— Exercise aim —
Scan the records below for the string "Open" and return every line where it appears.

— Information given —
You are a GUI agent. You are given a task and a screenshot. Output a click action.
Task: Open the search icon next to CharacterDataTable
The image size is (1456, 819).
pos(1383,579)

...

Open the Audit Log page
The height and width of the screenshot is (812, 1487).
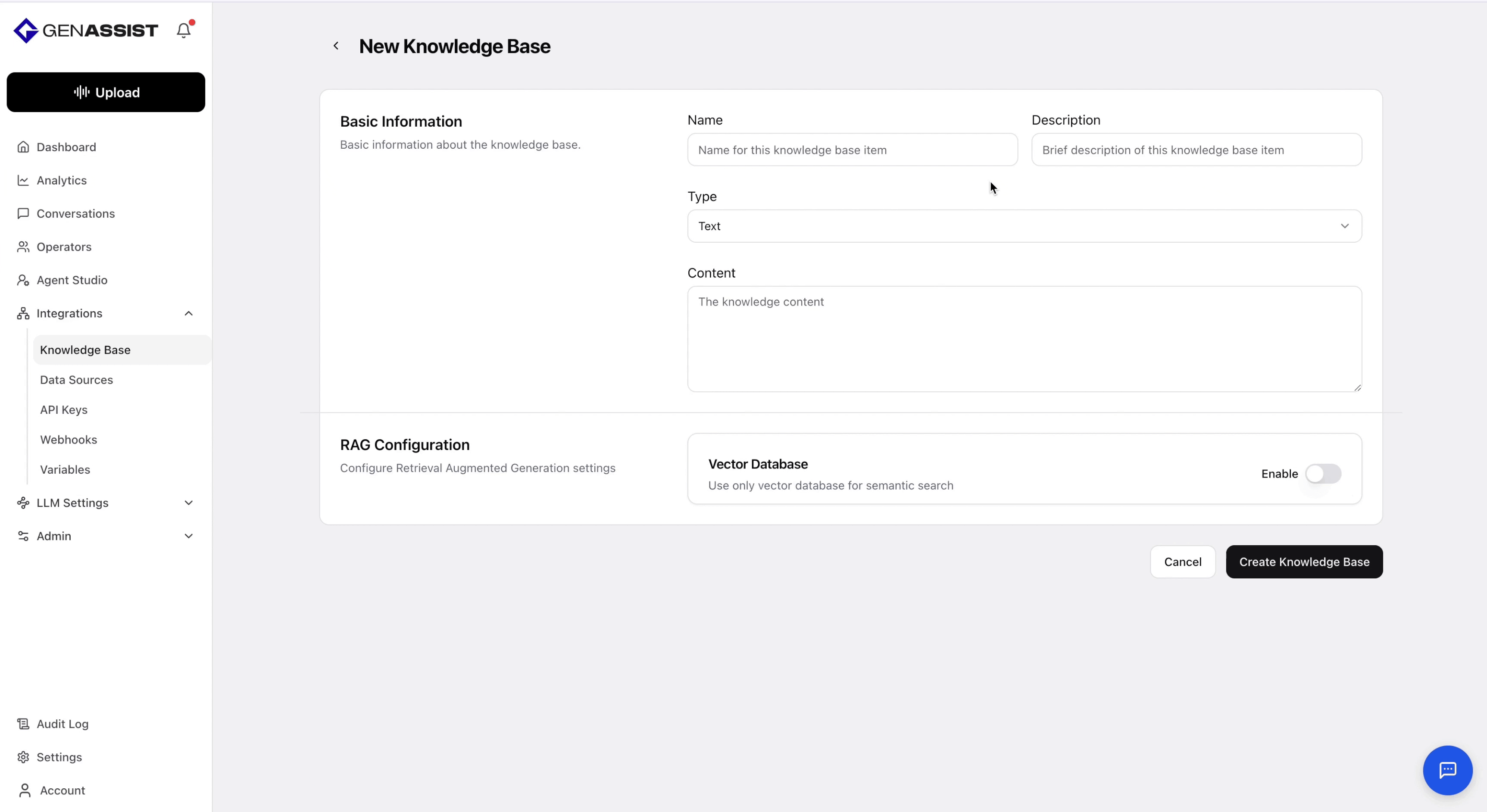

— Task response —
Task: Open the search icon next to CharacterDataTable
Open the Audit Log page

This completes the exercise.